**TRAVAIL DEMANDÉ**
Recopiez intégralement et sans aucune modification le texte sur la lutte contre le tabagisme en entreprise.

**TEXTE SUPPORT**
════════════════

L'entreprise doit permettre à ses employés l'accès aux conseils d'un tabacologue."

Béatrice Le Maître, tabacologue
L'important est de ne pas jamais stigmatiser les fumeurs. "La lutte contre le tabagisme n'est pas une chasse aux sorcières, met en garde Matthieu Georget, responsable RH pour Hachette Filipacchi. Même si nous savons quels collaborateurs ne respectent pas les règles, nous ne nommons jamais personne dans nos interventions." Les NMPP encouragent les fumeurs en leur envoyant des messages de félicitations pour leur respect des non-fumeurs et en incitant chaque service à faire de même. Pour éviter les réactions hostiles des fumeurs, il faut également mettre l'accent sur l'aide plutôt que sur la contrainte. "Le tabacologue est là pour déculpabiliser le fumeur et lui faire comprendre qu'il sait combien il est difficile d'arrêter", explique Béatrice Le Maître. L'entreprise doit permettre à ses employés l'accès aux conseils d'un tabacologue, en consultation de groupe ou de manière individuelle. Elle peut également participer financièrement à l'achat des aides au sevrage tabagique.

════════════════

**DONNÉES FOURNIES**

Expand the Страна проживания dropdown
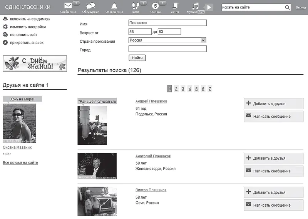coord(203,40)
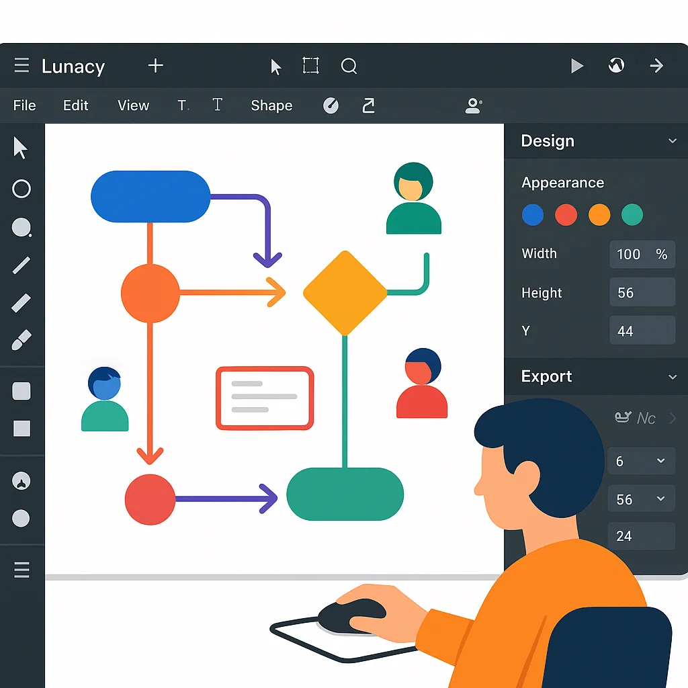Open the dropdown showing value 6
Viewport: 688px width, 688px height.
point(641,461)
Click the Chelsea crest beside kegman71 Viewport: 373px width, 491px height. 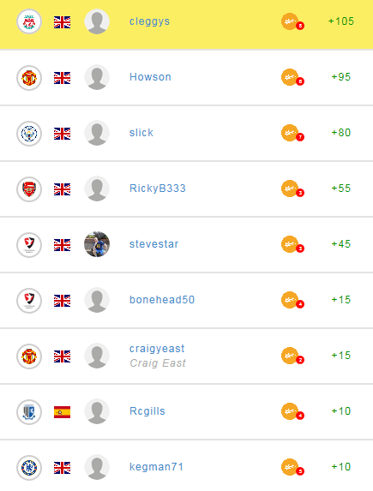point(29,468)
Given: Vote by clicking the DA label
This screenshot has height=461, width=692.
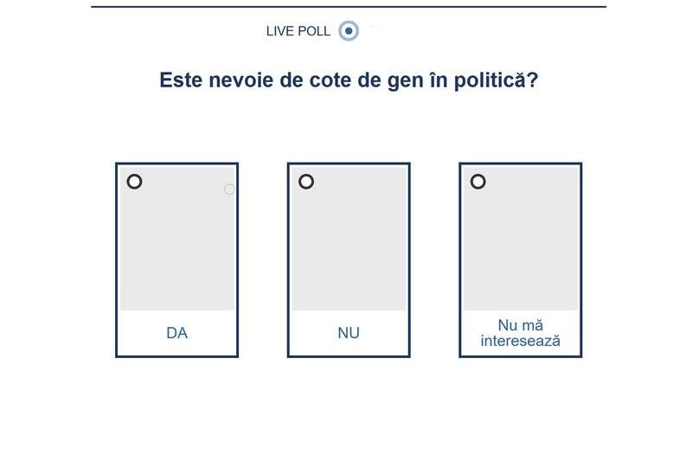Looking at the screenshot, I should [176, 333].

════════════════

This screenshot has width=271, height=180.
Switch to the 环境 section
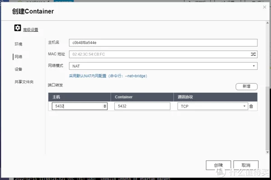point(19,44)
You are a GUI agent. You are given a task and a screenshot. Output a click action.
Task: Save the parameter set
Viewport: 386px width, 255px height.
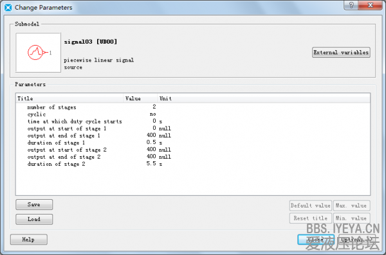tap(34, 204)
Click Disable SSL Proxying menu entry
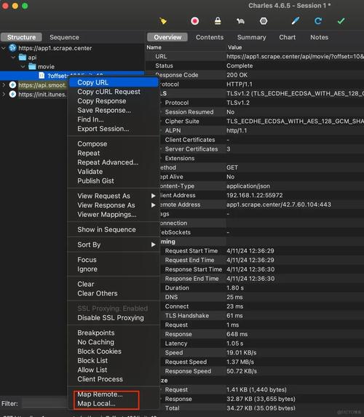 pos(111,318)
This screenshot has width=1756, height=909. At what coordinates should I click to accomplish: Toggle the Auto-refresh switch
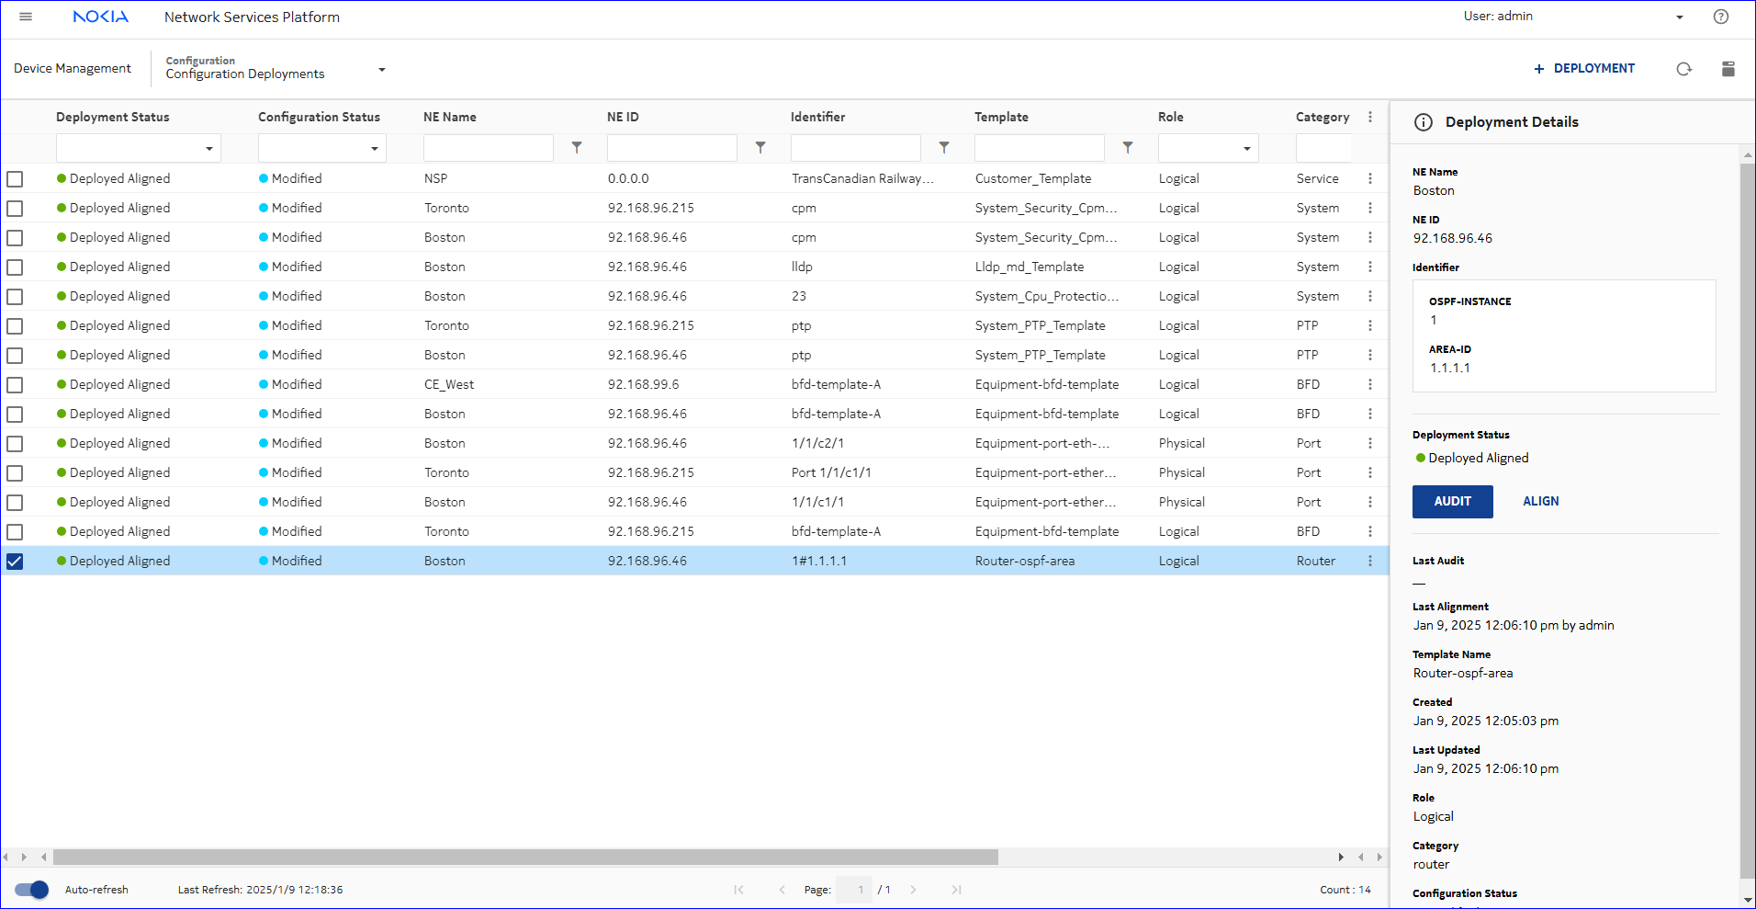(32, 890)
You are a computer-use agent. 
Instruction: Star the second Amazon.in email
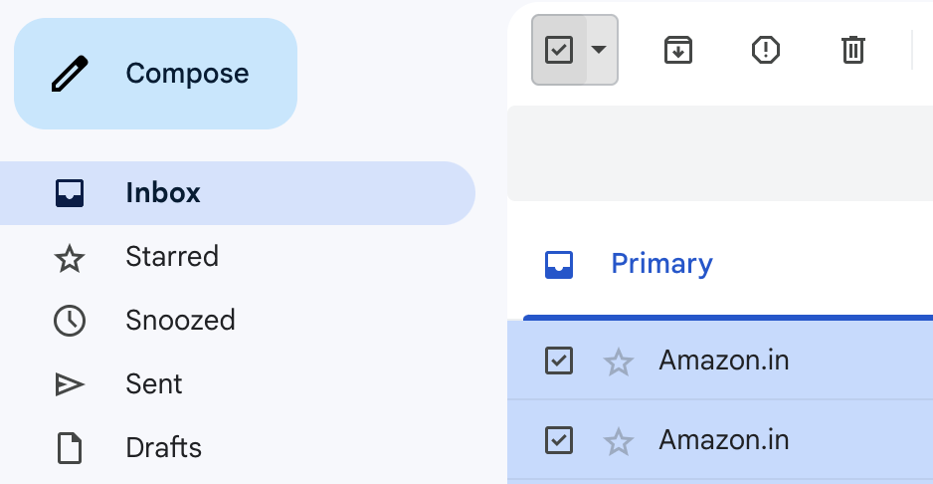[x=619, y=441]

════════════════

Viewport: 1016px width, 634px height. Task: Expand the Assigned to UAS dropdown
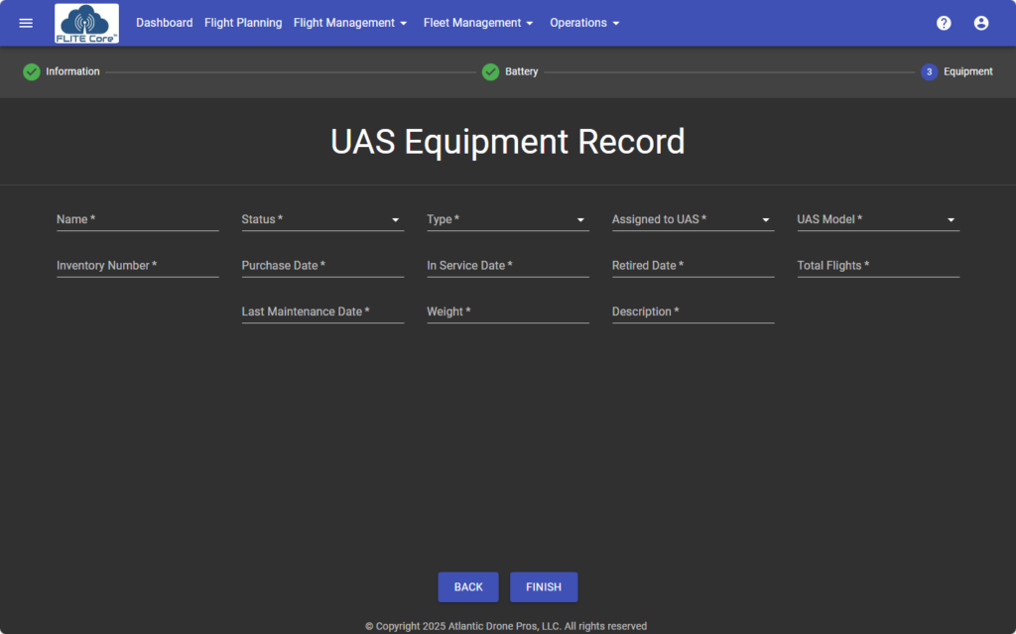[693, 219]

════════════════

**RÉPONSE ATTENDUE**
L'entreprise doit permettre à ses employés l'accès aux conseils d'un tabacologue."

Béatrice Le Maître, tabacologue
L'important est de ne pas jamais stigmatiser les fumeurs. "La lutte contre le tabagisme n'est pas une chasse aux sorcières, met en garde Matthieu Georget, responsable RH pour Hachette Filipacchi. Même si nous savons quels collaborateurs ne respectent pas les règles, nous ne nommons jamais personne dans nos interventions." Les NMPP encouragent les fumeurs en leur envoyant des messages de félicitations pour leur respect des non-fumeurs et en incitant chaque service à faire de même. Pour éviter les réactions hostiles des fumeurs, il faut également mettre l'accent sur l'aide plutôt que sur la contrainte. "Le tabacologue est là pour déculpabiliser le fumeur et lui faire comprendre qu'il sait combien il est difficile d'arrêter", explique Béatrice Le Maître. L'entreprise doit permettre à ses employés l'accès aux conseils d'un tabacologue, en consultation de groupe ou de manière individuelle. Elle peut également participer financièrement à l'achat des aides au sevrage tabagique.